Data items

↓

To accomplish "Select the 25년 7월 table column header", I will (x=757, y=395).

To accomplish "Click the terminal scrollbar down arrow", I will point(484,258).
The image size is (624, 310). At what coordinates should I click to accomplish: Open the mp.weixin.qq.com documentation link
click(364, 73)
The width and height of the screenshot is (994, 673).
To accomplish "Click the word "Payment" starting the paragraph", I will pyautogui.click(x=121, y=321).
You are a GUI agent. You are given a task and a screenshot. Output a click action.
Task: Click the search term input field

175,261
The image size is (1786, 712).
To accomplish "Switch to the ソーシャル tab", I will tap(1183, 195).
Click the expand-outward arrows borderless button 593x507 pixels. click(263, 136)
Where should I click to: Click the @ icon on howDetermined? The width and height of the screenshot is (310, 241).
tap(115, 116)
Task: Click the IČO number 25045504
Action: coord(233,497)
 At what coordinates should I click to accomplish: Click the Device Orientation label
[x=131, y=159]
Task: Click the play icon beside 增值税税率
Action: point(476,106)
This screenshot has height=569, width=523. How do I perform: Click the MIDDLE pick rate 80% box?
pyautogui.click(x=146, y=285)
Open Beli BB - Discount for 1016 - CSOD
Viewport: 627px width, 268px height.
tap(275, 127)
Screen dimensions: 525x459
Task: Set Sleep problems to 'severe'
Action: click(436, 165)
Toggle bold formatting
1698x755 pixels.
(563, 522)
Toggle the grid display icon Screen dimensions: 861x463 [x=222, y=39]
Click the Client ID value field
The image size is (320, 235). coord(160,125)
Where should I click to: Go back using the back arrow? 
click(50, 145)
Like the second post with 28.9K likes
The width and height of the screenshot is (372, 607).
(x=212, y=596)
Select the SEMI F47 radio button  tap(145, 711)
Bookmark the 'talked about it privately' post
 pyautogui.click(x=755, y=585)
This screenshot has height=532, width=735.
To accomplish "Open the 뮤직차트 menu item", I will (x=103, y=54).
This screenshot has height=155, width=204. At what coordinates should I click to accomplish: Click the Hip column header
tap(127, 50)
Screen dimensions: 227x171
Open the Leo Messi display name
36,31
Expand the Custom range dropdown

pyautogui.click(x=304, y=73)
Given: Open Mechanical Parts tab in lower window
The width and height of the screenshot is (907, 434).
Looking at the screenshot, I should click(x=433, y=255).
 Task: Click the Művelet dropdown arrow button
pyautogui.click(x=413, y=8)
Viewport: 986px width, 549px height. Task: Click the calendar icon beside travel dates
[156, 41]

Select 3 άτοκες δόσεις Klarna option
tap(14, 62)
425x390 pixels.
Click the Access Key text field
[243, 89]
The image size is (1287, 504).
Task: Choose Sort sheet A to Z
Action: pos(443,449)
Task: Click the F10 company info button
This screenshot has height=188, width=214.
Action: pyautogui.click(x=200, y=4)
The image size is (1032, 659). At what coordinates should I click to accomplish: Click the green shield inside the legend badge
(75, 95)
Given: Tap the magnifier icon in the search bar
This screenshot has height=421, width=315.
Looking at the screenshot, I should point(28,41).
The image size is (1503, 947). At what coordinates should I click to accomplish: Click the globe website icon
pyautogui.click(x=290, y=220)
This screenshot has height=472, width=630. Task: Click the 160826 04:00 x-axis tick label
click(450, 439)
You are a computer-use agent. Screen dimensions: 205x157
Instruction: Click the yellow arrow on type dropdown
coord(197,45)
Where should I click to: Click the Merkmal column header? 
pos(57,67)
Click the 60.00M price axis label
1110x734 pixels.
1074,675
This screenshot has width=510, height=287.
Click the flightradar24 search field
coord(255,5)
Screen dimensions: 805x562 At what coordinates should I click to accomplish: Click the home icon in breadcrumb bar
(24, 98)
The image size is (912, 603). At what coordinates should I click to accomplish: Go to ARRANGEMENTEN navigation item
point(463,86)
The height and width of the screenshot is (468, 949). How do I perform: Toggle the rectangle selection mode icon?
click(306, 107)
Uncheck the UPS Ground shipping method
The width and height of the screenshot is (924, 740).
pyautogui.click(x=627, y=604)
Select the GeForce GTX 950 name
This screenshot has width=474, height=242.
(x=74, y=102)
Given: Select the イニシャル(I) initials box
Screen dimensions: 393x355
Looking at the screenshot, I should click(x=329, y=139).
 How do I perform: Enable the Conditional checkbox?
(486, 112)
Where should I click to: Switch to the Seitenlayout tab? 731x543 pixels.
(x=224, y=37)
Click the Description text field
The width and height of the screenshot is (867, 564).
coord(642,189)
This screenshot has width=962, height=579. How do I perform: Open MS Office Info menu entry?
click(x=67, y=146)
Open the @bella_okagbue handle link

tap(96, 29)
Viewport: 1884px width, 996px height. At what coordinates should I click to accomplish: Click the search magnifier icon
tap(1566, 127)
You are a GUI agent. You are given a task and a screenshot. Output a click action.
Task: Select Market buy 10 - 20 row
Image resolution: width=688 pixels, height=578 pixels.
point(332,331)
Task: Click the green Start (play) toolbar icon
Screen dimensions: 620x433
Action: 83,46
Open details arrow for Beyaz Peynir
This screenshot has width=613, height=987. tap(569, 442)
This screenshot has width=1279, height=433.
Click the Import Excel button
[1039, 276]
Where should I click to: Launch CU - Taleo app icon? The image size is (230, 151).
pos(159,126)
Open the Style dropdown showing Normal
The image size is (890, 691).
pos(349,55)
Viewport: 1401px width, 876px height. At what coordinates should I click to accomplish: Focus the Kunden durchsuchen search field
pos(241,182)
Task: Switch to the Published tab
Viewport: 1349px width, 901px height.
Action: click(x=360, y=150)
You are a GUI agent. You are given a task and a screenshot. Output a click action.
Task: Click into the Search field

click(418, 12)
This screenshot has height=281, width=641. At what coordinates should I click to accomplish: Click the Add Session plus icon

↑

* ASSIGNED TASK:
Extract the entries above verbatim.

* WRITTEN RESPONSE:
To accomplish "Select the 25년 7월 table column header", I will (x=757, y=395).

To accomplish "Click the terminal scrollbar down arrow", I will point(484,258).
The image size is (624, 310). At what coordinates should I click to accomplish: Open the mp.weixin.qq.com documentation link
click(364, 73)
The width and height of the screenshot is (994, 673).
To accomplish "Click the word "Payment" starting the paragraph", I will pyautogui.click(x=121, y=321).
You are a GUI agent. You are given a task and a screenshot. Output a click action.
Task: Click the search term input field

175,261
The image size is (1786, 712).
To accomplish "Switch to the ソーシャル tab", I will tap(1183, 195).
Click the expand-outward arrows borderless button 593x507 pixels. click(263, 136)
Where should I click to: Click the @ icon on howDetermined? The width and height of the screenshot is (310, 241).
tap(115, 116)
Task: Click the IČO number 25045504
Action: coord(233,497)
 At what coordinates should I click to accomplish: Click the Device Orientation label
[x=131, y=159]
Task: Click the play icon beside 增值税税率
Action: point(476,106)
This screenshot has height=569, width=523. How do I perform: Click the MIDDLE pick rate 80% box?
pyautogui.click(x=146, y=285)
Open Beli BB - Discount for 1016 - CSOD
Viewport: 627px width, 268px height.
tap(275, 127)
Screen dimensions: 525x459
Task: Set Sleep problems to 'severe'
Action: click(436, 165)
Toggle bold formatting
1698x755 pixels.
(563, 522)
Toggle the grid display icon Screen dimensions: 861x463 [x=222, y=39]
Click the Client ID value field
The image size is (320, 235). coord(160,125)
Where should I click to: Go back using the back arrow? 
click(50, 145)
Like the second post with 28.9K likes
The width and height of the screenshot is (372, 607).
(x=212, y=596)
Select the SEMI F47 radio button  tap(145, 711)
Bookmark the 'talked about it privately' post
 pyautogui.click(x=755, y=585)
This screenshot has height=532, width=735.
To accomplish "Open the 뮤직차트 menu item", I will (x=103, y=54).
This screenshot has height=155, width=204. At what coordinates should I click to accomplish: Click the Hip column header
tap(127, 50)
Screen dimensions: 227x171
Open the Leo Messi display name
36,31
Expand the Custom range dropdown

pyautogui.click(x=304, y=73)
Given: Open Mechanical Parts tab in lower window
The width and height of the screenshot is (907, 434).
Looking at the screenshot, I should click(x=433, y=255).
 Task: Click the Művelet dropdown arrow button
pyautogui.click(x=413, y=8)
Viewport: 986px width, 549px height. Task: Click the calendar icon beside travel dates
[156, 41]

Select 3 άτοκες δόσεις Klarna option
tap(14, 62)
425x390 pixels.
Click the Access Key text field
[243, 89]
The image size is (1287, 504).
Task: Choose Sort sheet A to Z
Action: pos(443,449)
Task: Click the F10 company info button
This screenshot has height=188, width=214.
Action: pyautogui.click(x=200, y=4)
The image size is (1032, 659). At what coordinates should I click to accomplish: Click the green shield inside the legend badge
(75, 95)
Given: Tap the magnifier icon in the search bar
This screenshot has height=421, width=315.
Looking at the screenshot, I should point(28,41).
The image size is (1503, 947). At what coordinates should I click to accomplish: Click the globe website icon
pyautogui.click(x=290, y=220)
This screenshot has height=472, width=630. Task: Click the 160826 04:00 x-axis tick label
click(450, 439)
You are a computer-use agent. Screen dimensions: 205x157
Instruction: Click the yellow arrow on type dropdown
coord(197,45)
Where should I click to: Click the Merkmal column header? 
pos(57,67)
Click the 60.00M price axis label
1110x734 pixels.
1074,675
This screenshot has width=510, height=287.
Click the flightradar24 search field
coord(255,5)
Screen dimensions: 805x562 At what coordinates should I click to accomplish: Click the home icon in breadcrumb bar
(24, 98)
The image size is (912, 603). At what coordinates should I click to accomplish: Go to ARRANGEMENTEN navigation item
point(463,86)
The height and width of the screenshot is (468, 949). How do I perform: Toggle the rectangle selection mode icon?
click(306, 107)
Uncheck the UPS Ground shipping method
The width and height of the screenshot is (924, 740).
pyautogui.click(x=627, y=604)
Select the GeForce GTX 950 name
This screenshot has width=474, height=242.
(x=74, y=102)
Given: Select the イニシャル(I) initials box
Screen dimensions: 393x355
Looking at the screenshot, I should click(x=329, y=139).
 How do I perform: Enable the Conditional checkbox?
(486, 112)
Where should I click to: Switch to the Seitenlayout tab? 731x543 pixels.
(x=224, y=37)
Click the Description text field
The width and height of the screenshot is (867, 564).
coord(642,189)
This screenshot has width=962, height=579. How do I perform: Open MS Office Info menu entry?
click(x=67, y=146)
Open the @bella_okagbue handle link

tap(96, 29)
Viewport: 1884px width, 996px height. At what coordinates should I click to accomplish: Click the search magnifier icon
tap(1566, 127)
You are a GUI agent. You are given a task and a screenshot. Output a click action.
Task: Select Market buy 10 - 20 row
Image resolution: width=688 pixels, height=578 pixels.
point(332,331)
Task: Click the green Start (play) toolbar icon
Screen dimensions: 620x433
Action: 83,46
Open details arrow for Beyaz Peynir
This screenshot has width=613, height=987. tap(569, 442)
This screenshot has width=1279, height=433.
Click the Import Excel button
[1039, 276]
Where should I click to: Launch CU - Taleo app icon? The image size is (230, 151).
pos(159,126)
Open the Style dropdown showing Normal
The image size is (890, 691).
pos(349,55)
Viewport: 1401px width, 876px height. At what coordinates should I click to accomplish: Focus the Kunden durchsuchen search field
pos(241,182)
Task: Switch to the Published tab
Viewport: 1349px width, 901px height.
Action: click(x=360, y=150)
You are a GUI agent. You are given a task and a screenshot. Output a click action.
Task: Click into the Search field

click(418, 12)
This screenshot has height=281, width=641. At what coordinates should I click to accomplish: Click the Add Session plus icon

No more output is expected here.